I think you would be fine selling dried herbs, soaps, candles, veggies, fruit, and live plants. That would all be contingent upon where you are and the laws governing such (permit required?). When it comes down to cooking bread, making jelly/jam, you may be required to use a commercial kitchen (that is inspected). If you have none of those concerns, then I'd move on to include homemade country craft type items, those that don't take a lot of your time, but that you would enjoy making during your off time. Where I live, you can't put out a stand without a permit :sob: However, you can put up a "Fresh Eggs for Sale," and no one will bother you. You have to have a license to grow produce/plants for sale at the Farmer's Markets.


----------



## mypatriotsupply (Jan 21, 2009)

I would love to buy some non-commercially grown prairie sage (not the cooking kind, the smudging kind)


----------



## Parttimefarmer (May 5, 2011)

mypatriotsupply said:


> I would love to buy some non-commercially grown prairie sage (not the cooking kind, the smudging kind)
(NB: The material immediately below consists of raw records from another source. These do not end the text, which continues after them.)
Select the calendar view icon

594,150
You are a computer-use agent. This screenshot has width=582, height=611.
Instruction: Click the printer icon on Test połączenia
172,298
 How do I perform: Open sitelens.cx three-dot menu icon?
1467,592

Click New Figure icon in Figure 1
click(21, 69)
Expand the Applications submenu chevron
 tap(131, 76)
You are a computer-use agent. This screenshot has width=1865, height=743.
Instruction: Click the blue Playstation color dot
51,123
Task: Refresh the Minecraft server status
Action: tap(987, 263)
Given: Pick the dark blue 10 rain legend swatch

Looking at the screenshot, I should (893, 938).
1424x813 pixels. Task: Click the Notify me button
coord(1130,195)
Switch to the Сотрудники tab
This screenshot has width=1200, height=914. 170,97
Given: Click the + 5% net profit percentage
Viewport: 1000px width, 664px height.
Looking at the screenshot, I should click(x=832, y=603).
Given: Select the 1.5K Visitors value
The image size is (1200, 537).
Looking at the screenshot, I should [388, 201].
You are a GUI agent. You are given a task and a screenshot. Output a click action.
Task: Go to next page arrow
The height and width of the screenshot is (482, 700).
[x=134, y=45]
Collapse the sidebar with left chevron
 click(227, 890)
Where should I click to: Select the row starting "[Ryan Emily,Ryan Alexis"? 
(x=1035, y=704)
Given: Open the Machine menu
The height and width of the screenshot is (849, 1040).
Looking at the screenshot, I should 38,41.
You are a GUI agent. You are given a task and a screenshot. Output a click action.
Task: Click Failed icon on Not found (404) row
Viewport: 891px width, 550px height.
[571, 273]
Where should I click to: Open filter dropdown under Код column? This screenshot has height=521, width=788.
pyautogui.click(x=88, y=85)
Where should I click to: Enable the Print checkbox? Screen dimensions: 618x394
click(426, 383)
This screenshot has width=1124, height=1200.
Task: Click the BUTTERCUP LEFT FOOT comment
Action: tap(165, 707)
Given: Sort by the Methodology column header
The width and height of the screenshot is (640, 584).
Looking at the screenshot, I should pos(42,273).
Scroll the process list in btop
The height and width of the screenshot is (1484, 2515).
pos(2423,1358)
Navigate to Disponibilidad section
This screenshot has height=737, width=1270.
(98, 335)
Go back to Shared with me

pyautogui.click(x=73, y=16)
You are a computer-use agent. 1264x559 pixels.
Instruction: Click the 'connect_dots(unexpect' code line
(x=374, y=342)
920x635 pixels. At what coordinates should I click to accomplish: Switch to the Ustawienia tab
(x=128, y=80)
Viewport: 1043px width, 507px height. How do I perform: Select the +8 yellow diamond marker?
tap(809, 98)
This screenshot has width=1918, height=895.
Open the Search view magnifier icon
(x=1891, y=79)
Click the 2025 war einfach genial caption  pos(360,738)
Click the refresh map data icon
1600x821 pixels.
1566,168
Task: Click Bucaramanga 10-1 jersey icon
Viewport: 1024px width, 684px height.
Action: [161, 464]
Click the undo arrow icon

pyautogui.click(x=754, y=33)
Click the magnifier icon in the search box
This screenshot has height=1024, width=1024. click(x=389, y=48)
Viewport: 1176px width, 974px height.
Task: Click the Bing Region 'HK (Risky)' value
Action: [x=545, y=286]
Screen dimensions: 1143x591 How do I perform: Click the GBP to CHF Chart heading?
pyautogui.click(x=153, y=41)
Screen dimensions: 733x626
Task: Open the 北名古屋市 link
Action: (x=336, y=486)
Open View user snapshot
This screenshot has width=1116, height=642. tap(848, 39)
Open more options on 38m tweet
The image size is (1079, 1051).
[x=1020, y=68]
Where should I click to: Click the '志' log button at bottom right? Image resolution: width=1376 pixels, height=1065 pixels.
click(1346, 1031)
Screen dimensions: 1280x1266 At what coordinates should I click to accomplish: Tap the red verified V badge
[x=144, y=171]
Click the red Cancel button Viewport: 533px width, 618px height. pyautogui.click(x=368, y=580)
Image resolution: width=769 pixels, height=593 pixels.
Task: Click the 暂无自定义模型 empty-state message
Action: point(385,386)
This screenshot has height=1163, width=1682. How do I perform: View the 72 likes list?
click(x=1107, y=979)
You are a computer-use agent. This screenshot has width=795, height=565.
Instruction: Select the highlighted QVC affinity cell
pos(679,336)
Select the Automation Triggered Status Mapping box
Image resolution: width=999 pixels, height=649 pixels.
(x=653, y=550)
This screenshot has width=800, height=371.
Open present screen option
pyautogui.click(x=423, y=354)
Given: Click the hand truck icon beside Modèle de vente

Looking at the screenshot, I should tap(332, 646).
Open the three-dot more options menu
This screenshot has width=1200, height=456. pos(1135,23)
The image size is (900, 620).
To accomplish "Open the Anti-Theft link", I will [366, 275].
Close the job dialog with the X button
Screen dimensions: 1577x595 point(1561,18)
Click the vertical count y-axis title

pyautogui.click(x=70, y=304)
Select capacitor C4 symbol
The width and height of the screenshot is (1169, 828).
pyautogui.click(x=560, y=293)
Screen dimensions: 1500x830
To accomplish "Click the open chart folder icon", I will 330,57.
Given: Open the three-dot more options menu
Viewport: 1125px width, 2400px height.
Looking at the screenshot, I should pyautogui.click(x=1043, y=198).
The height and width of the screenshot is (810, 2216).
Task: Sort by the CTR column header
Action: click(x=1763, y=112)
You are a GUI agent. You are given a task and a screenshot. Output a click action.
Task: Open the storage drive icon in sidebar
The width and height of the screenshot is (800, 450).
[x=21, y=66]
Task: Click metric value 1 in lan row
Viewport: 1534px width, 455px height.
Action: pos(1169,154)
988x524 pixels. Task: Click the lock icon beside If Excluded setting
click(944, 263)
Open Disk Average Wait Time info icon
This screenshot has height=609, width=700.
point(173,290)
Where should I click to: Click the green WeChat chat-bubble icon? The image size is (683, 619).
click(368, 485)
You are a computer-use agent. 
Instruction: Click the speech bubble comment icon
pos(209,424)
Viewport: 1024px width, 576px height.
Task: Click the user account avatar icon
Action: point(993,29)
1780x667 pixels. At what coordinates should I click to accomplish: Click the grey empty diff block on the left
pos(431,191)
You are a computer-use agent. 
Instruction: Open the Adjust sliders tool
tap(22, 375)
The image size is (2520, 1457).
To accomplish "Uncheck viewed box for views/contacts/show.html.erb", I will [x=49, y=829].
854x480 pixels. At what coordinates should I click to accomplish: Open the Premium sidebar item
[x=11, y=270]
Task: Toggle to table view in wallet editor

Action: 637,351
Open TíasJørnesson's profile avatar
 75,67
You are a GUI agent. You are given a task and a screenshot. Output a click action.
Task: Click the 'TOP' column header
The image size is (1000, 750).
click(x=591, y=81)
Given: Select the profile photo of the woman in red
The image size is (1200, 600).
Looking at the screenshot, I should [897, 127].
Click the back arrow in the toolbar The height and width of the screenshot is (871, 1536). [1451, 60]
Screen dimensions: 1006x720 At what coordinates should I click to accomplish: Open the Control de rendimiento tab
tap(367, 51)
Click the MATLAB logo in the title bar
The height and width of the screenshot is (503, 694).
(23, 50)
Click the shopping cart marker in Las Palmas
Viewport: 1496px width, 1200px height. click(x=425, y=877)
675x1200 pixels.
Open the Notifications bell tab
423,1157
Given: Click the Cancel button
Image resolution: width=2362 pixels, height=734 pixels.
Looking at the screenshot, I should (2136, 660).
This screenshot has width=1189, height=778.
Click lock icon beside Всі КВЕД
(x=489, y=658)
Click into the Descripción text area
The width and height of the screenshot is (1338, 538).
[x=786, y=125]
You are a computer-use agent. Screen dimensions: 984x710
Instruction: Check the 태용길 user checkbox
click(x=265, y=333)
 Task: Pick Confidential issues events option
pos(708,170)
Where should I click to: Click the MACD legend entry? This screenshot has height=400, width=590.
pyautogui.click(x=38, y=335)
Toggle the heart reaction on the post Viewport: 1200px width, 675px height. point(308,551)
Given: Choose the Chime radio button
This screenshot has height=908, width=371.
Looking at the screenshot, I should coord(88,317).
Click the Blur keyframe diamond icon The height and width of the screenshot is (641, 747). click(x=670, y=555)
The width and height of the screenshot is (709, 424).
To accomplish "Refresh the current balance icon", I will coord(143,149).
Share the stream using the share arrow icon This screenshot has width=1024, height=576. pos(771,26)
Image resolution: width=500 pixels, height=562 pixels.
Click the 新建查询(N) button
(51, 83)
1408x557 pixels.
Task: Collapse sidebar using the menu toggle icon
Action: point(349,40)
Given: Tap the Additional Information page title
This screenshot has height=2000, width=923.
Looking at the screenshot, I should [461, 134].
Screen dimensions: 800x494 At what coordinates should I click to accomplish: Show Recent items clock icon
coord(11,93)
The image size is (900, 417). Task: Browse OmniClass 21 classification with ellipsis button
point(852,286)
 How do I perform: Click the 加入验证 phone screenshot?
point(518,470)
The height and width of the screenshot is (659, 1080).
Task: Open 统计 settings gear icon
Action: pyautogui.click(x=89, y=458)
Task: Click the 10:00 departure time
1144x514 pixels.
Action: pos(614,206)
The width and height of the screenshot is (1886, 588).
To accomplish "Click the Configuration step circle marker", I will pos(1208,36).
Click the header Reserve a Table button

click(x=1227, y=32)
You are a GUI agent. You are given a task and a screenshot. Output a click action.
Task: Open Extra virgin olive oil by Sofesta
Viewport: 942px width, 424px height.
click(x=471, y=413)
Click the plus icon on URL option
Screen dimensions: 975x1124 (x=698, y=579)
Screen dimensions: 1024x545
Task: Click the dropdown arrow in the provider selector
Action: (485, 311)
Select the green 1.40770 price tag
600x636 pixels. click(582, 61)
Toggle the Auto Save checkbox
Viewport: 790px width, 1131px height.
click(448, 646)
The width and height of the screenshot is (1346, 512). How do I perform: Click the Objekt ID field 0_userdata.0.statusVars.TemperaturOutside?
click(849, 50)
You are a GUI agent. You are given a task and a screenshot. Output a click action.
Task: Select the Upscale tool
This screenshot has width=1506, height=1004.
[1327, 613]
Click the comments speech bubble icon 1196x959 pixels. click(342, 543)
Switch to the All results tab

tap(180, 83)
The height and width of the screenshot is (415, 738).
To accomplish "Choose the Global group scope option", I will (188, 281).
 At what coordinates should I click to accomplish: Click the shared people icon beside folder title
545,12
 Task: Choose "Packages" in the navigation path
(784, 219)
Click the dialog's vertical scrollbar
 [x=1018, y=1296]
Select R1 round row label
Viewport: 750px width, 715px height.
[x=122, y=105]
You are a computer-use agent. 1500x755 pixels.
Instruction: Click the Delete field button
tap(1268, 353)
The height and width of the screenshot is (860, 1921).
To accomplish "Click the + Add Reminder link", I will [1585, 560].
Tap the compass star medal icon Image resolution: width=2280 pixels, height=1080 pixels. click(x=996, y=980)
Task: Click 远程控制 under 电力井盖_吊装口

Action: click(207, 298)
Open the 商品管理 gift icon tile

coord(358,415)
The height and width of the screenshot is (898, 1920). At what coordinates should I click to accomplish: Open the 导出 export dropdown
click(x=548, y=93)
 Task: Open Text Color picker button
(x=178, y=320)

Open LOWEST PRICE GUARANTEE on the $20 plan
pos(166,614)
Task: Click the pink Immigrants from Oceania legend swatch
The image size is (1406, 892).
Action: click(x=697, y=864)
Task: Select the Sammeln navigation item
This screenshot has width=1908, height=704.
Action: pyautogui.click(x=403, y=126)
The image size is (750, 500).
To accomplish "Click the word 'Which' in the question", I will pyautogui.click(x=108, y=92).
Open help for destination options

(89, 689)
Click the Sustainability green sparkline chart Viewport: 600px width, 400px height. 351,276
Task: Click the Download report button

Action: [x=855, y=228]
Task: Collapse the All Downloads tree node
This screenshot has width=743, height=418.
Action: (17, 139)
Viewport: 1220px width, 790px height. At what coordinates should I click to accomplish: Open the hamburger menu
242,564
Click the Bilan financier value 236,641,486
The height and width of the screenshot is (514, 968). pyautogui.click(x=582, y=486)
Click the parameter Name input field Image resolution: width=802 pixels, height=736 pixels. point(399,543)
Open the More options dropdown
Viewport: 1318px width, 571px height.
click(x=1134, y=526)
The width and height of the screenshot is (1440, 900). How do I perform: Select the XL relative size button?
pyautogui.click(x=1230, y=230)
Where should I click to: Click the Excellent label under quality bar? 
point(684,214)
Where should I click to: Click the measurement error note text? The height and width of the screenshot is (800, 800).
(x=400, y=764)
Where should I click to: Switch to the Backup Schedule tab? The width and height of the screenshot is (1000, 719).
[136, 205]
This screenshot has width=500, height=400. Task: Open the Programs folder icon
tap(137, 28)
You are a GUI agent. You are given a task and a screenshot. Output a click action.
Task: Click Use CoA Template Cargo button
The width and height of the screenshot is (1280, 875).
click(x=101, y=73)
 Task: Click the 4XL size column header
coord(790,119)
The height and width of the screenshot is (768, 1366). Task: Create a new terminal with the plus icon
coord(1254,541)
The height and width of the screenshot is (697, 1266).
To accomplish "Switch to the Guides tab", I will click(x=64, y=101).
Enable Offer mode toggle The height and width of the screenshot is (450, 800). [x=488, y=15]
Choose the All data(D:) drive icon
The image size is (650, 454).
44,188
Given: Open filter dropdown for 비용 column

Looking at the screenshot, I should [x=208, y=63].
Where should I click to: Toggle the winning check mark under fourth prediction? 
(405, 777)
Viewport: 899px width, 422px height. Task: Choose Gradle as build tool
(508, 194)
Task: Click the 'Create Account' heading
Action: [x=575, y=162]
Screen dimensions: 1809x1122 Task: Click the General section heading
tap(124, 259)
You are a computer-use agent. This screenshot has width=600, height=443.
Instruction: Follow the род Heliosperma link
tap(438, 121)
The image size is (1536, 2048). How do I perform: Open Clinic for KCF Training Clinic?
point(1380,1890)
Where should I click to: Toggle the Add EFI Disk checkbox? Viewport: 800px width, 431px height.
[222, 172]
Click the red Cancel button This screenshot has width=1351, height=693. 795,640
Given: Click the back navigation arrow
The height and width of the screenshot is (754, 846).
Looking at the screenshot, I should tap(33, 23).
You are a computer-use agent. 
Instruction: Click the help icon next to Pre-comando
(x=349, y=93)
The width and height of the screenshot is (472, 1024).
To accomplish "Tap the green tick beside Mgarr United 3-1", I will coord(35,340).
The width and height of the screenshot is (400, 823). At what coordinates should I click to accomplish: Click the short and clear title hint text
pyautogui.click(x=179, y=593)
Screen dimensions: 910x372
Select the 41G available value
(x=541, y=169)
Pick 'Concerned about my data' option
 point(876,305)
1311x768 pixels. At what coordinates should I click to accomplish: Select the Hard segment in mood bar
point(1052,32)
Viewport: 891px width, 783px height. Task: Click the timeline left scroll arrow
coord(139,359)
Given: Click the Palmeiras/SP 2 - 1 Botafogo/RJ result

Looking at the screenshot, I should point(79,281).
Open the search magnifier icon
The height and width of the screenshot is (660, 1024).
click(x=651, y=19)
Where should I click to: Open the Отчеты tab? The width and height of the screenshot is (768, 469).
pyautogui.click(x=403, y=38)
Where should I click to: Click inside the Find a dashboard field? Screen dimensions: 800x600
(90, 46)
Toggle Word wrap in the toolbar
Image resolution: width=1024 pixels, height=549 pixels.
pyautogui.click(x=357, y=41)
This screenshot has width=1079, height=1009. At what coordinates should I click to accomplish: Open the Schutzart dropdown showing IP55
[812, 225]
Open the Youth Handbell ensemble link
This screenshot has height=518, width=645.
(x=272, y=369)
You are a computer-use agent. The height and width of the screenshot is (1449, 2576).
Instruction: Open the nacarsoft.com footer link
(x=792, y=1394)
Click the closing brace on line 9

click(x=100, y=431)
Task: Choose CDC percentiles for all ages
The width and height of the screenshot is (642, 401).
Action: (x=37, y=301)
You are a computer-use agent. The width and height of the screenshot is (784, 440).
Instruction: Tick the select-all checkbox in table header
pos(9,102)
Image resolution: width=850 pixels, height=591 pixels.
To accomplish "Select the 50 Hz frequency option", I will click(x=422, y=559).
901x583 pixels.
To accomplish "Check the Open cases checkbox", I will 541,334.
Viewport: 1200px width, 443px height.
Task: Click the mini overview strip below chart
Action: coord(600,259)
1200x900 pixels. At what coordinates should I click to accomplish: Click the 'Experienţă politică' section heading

I was just at the herb shop yesterday looking at this and it was $13 a bundle!


----------



## hiddensprings (Aug 6, 2009)

I sell fresh herbs and am in the process of having my kitchen licensed so I can also sell dried herbs. (our states has lots of rules but that's another story). I sell my fresh herbs to area chefs and also at the farmer's market. It amazes me how many people think it is "hard" to cook with fresh herbs. I have simple recipes available so when someone says "oh I love the smell of fresh oregano but I don't know how to use it", I can give them the recipe to try. It helps to sell more herbs


----------